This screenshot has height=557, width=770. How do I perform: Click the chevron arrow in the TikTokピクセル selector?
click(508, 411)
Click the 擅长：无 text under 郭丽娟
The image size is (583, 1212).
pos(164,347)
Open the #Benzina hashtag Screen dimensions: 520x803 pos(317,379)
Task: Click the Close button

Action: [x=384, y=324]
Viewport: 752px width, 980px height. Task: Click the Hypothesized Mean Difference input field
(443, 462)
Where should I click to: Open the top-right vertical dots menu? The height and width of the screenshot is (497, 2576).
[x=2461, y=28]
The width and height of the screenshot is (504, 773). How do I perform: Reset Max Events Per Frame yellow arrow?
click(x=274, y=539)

* * *

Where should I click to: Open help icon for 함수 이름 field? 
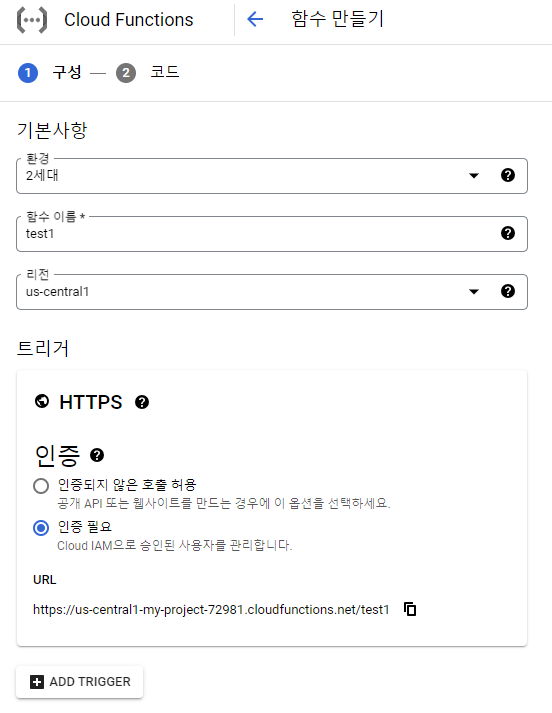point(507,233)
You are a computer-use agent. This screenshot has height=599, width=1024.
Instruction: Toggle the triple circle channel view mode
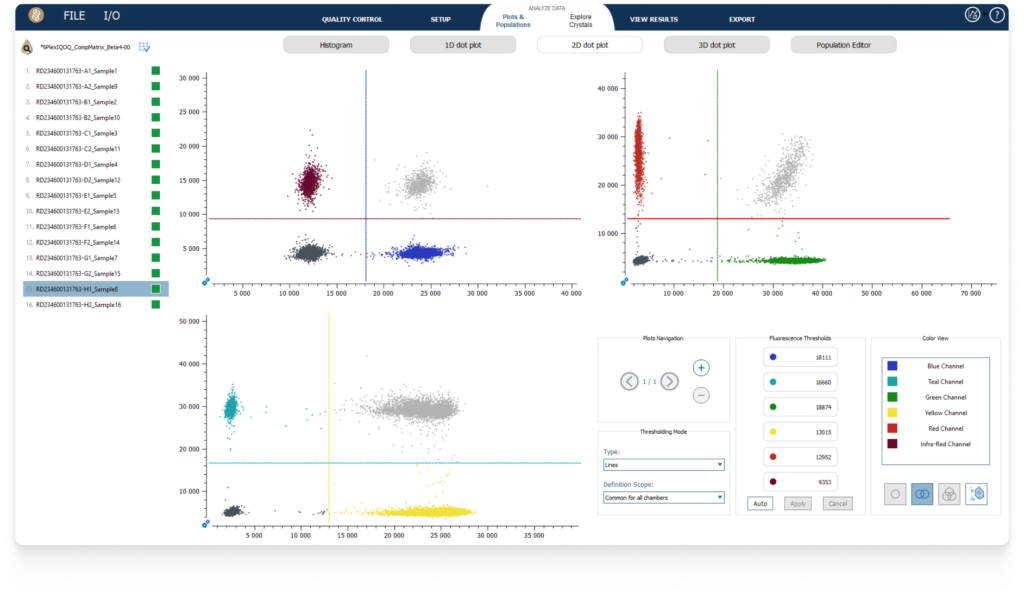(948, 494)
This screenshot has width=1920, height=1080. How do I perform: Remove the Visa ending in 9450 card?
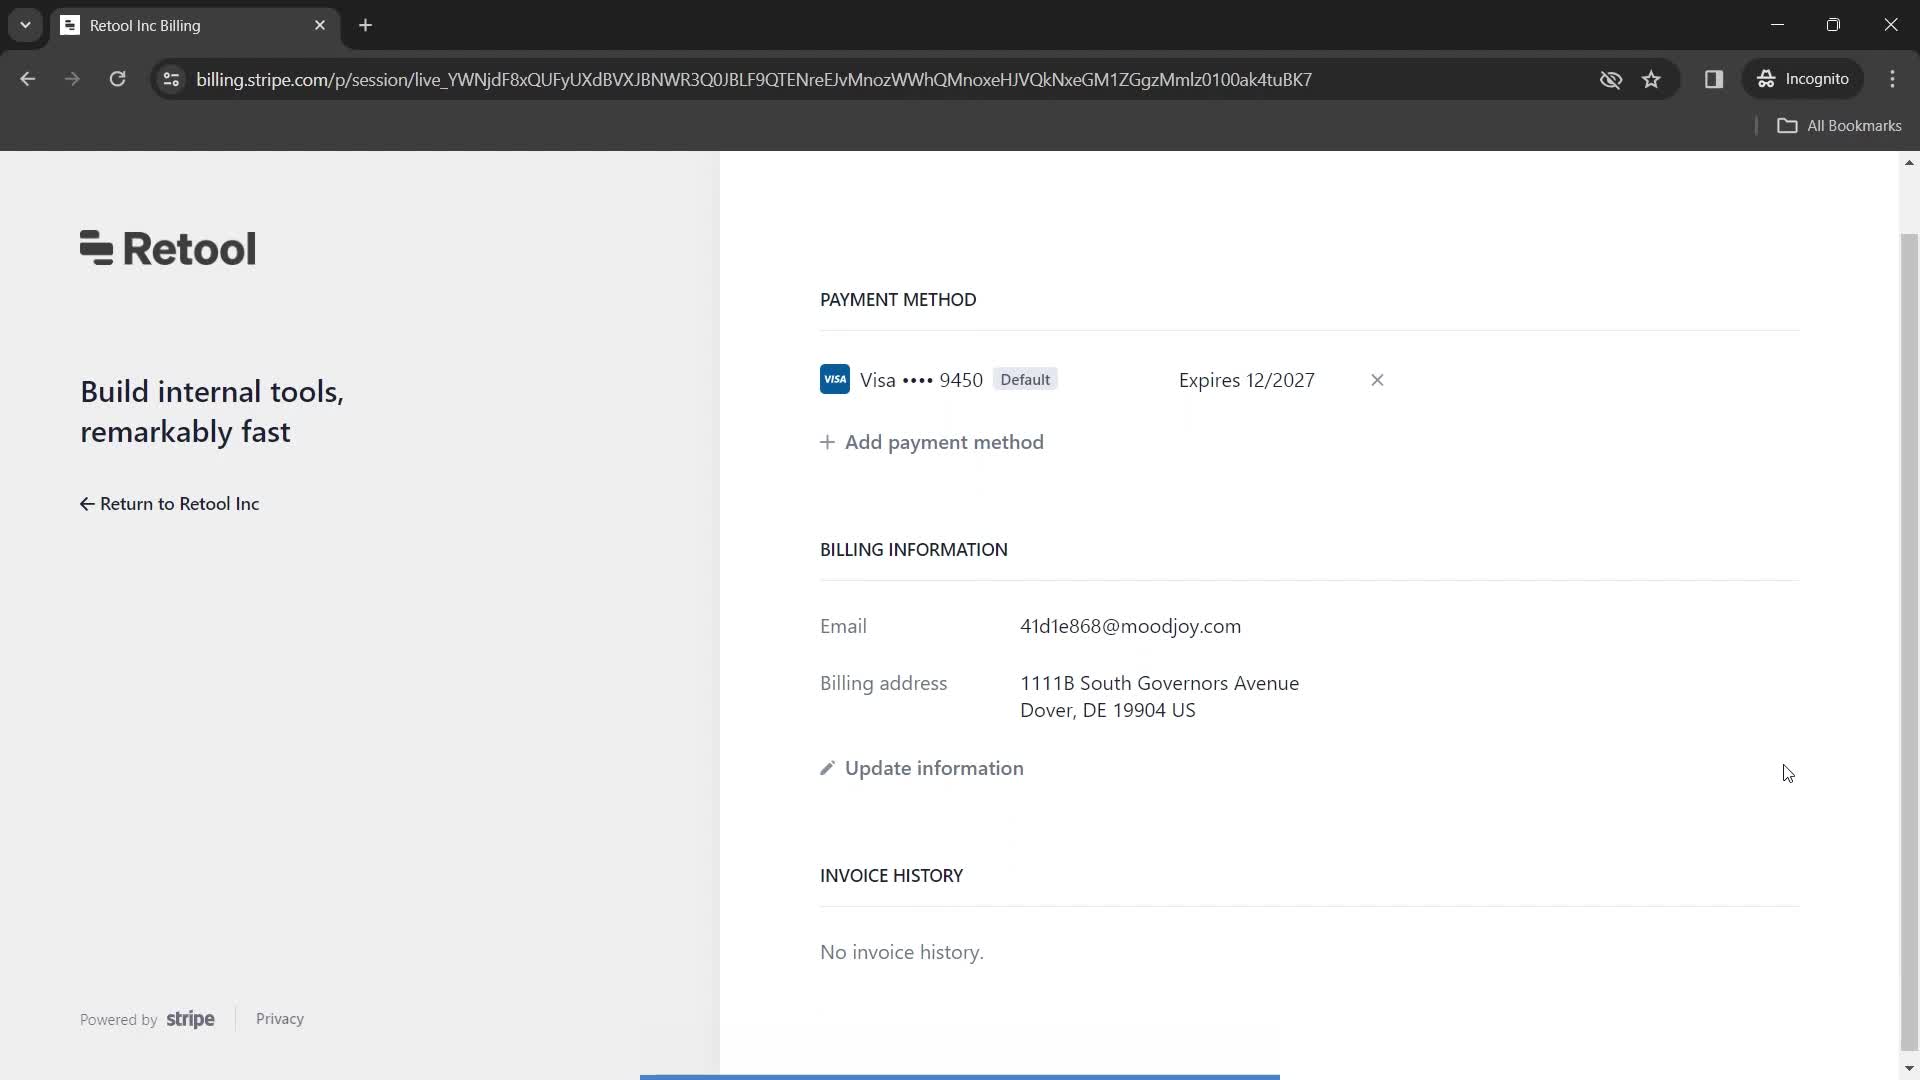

§ Exercise goal: Look above for the line with "Instruction: Toggle the" and copy exactly from it through the line with "This screenshot has width=1920, height=1080.", both included. Omit the pictures.

§ Solved exercise:
Instruction: Toggle the triple circle channel view mode
(948, 494)
This screenshot has width=1920, height=1080. How do I perform: Remove the Visa ending in 9450 card?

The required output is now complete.